Everything in the listing should be copied exactly, save for the pictures.

·····

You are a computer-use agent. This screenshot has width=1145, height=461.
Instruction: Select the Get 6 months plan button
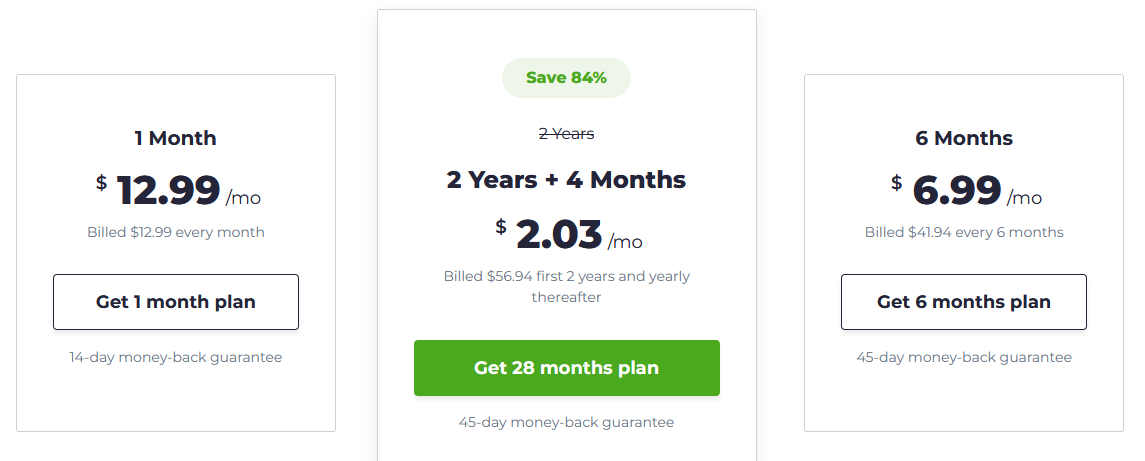coord(963,302)
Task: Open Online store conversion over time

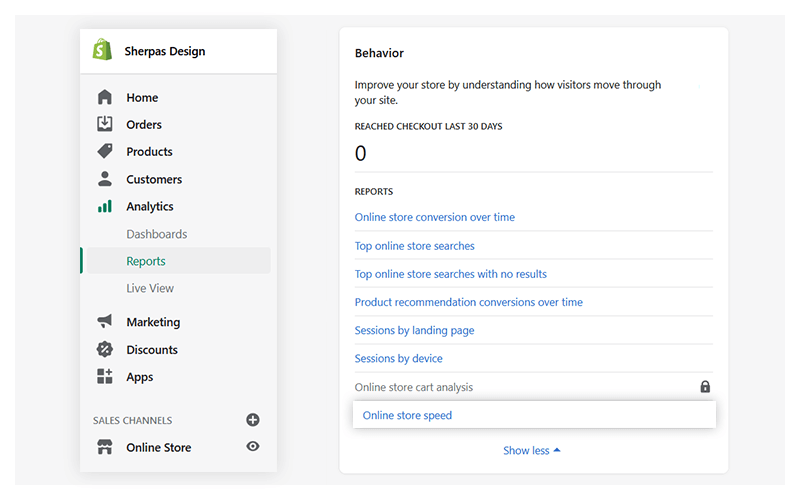Action: (434, 217)
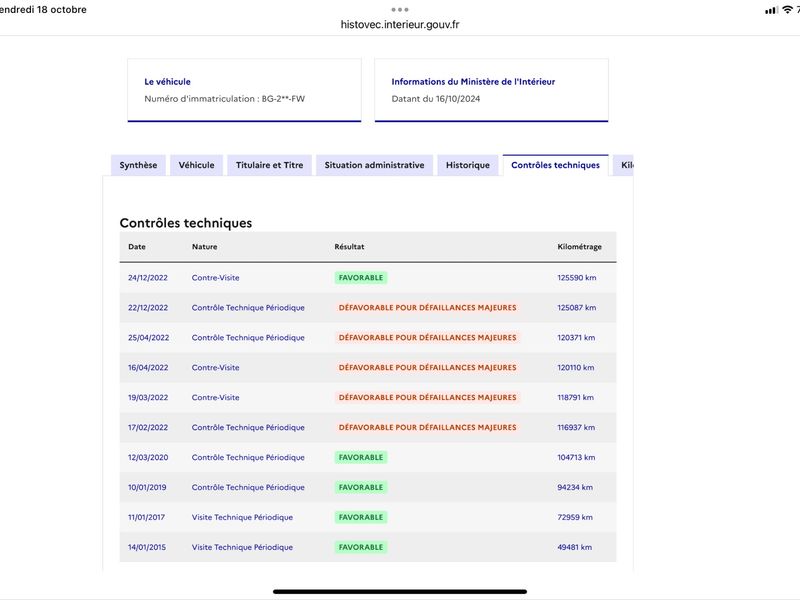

·····

### Task solution
You are a computer-use agent. This screenshot has width=1145, height=461.
Instruction: Select the Get 6 months plan button
coord(963,302)
Task: Open Online store conversion over time

Action: (434, 217)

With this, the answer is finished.